"Nie ma już podstaw do dalszego jednostronnego ograniczania się tym zobowiązaniem" - cytuje słowa przywódcy państwowa agencja KCNA, wypowiedziane we wtorek podczas obrad Komitetu Centralnego Partii Pracy Korei. Jak dodał Kim Dzong Un, "świat w niedalekiej przyszłości zobaczy nową strategiczną broń posiadaną przez Koreańską Republikę Ludowo-Demokratyczną".
Na te słowa odpowiedział już prezydent USA Donald Trump, który zapewnił, że wciąż wierzy w dyplomację i ma nadzieję, iż przywódca Korei Północnej dotrzyma danego wcześniej słowa ws. rozbrojenia.
Korea Północna postawiła Stanom Zjednoczonym ultimatum
Z końcem 2019 roku upłynął termin ultimatum, jakie Korea Północna postawiła Stanom Zjednoczonym. W 2018 roku podczas pierwszego szczytu przywódców Korei i USA w Singapurze, Kim Dzong Un zobowiązał się do zawieszenia prób jądrowych i testów rakiet dalekiego zasięgu. Rozpoczęły się negocjacje, których celem miała być pełna, nieodwracalna i możliwa do zweryfikowania denuklearyzacja Półwyspu Koreańskiego.

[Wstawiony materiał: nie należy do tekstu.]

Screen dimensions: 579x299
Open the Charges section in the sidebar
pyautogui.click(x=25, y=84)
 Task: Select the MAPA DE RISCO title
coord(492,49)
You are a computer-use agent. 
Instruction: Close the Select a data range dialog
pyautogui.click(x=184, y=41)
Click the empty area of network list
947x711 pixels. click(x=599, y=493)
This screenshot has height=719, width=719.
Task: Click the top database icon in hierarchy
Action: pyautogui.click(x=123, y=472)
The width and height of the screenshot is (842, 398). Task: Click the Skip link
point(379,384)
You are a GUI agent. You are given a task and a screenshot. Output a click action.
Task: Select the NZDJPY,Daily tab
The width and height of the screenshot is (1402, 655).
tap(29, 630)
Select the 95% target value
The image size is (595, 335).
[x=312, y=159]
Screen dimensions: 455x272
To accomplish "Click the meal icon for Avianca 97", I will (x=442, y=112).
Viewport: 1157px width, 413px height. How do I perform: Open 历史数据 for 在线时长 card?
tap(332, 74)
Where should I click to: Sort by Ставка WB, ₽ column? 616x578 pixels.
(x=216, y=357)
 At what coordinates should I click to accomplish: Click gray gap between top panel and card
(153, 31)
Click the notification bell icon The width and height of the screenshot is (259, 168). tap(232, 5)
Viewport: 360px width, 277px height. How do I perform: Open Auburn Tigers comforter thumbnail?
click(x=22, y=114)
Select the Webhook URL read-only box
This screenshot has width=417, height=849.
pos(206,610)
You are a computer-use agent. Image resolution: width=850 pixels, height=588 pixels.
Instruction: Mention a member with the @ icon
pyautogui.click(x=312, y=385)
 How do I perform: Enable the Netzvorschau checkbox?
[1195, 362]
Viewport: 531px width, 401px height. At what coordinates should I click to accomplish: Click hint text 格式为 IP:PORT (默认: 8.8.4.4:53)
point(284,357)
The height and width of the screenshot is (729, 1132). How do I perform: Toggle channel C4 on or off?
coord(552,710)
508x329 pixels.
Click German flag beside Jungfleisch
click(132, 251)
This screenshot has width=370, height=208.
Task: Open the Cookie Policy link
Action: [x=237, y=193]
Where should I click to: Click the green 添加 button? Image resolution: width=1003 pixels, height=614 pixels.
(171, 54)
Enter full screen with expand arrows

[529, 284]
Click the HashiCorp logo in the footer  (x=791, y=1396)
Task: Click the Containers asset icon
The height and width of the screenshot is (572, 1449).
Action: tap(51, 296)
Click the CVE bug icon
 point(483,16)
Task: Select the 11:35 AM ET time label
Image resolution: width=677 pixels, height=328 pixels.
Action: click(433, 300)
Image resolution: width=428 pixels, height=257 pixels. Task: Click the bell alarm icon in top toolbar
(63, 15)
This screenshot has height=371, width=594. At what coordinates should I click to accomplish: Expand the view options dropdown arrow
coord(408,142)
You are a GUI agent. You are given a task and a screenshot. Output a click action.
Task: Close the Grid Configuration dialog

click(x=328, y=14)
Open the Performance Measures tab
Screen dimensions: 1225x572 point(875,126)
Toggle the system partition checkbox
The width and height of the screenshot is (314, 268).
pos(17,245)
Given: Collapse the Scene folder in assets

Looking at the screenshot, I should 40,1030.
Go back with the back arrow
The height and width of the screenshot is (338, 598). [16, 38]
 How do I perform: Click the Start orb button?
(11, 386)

Kim Dzong Un i Donald Trump Kim Dzong Un.Fot. Evan Vucci / AP Photo
W 2019 roku podczas kolejnych rund negocjacji okazało się, że Pjongjang chce przed rozpoczęciem tego procesu zniesienia części sankcji. Za takim rozwiązaniem opowiadają się Chiny i Rosja. Waszyngton nie chce jednak iść na ustępstwa bez rozpoczęcia niszczenia instalacji jądrowych i rakietowych. Zachód obawia się, że Korea Północna ponownie może przeprowadzić testy rakiet dalekiego zasięgu, a nawet kolejną próbę nuklearną.